Institute for Protein Research, Osaka University, Yamadaoka 3-2, Suita, Osaka 565-0871, Japan.
Sci Rep. 2014 Nov 7;4:6960. doi: 10.1038/srep06960.
Interaction between monomer peptides and seeds is essential for clarifying the fibrillation mechanism of amyloid β (Aβ) peptides. We monitored the deposition reaction of Aβ(1-40) peptides on immobilized seeds grown from Aβ(1-42), which caused formation of oligomers in the early stage. The deposition reaction and fibrillation procedure were monitored throughout by novel total-internal-reflection-fluorescence microscopy with a quartz-crystal microbalance (TIRFM-QCM) system. This system allows simultaneous evaluation of the amount of deposited peptides on the surface seeds by QCM and fibril nucleation and elongation by TIRFM. Most fibrils reached other nuclei, forming the fibril network across the nucleus hubs in a short time. We found a fibril-elongation rate two-orders-of-magnitude higher in an oligomeric cloud than reported values, indicating ultrafast transition of oligomers into fibrils.

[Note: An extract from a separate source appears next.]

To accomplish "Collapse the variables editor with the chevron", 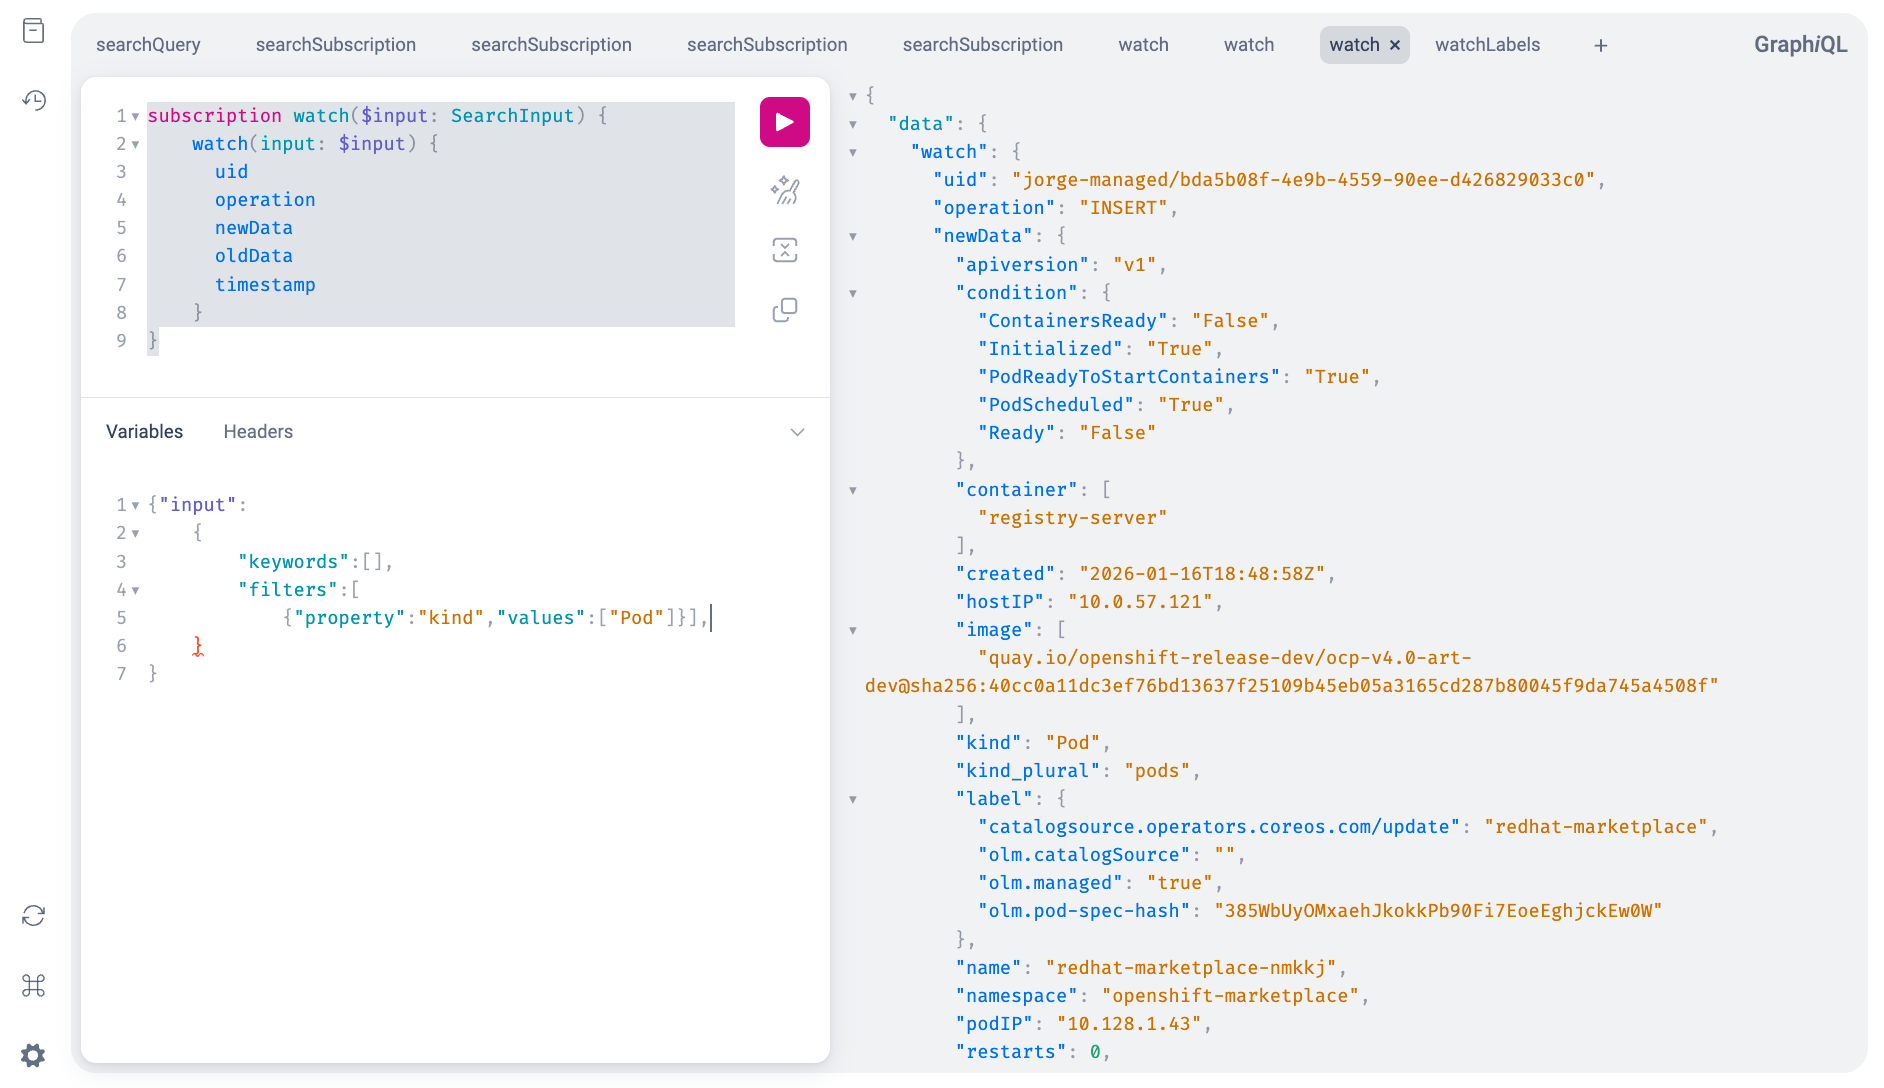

单体肽与种子之间的相互作用对于阐明淀粉样β(Aβ)肽的纤维化机制至关重要。我们监测了Aβ(1-40)肽在由Aβ(1-42)生长的固定化种子上的沉积反应,该反应在早期导致了寡聚体的形成。通过新型的石英晶体微天平全内反射荧光显微镜(TIRFM-QCM)系统对沉积反应和纤维化过程进行全程监测。该系统允许通过QCM同时评估表面种子上沉积肽的量,并通过TIRFM评估原纤维的成核和伸长。大多数原纤维在短时间内到达其他核,形成跨越核中心的原纤维网络。我们发现寡聚体云中的原纤维伸长率比报道的值高两个数量级,这表明寡聚体向原纤维的超快转变。